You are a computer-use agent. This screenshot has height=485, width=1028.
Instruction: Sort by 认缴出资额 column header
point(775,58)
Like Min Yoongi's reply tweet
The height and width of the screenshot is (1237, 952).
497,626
———
Problem to work on
Go through the records above and copy each line exactly.

Written solution
You are a computer-use agent. This screenshot has height=485, width=1028.
Instruction: Sort by 认缴出资额 column header
point(775,58)
Like Min Yoongi's reply tweet
The height and width of the screenshot is (1237, 952).
497,626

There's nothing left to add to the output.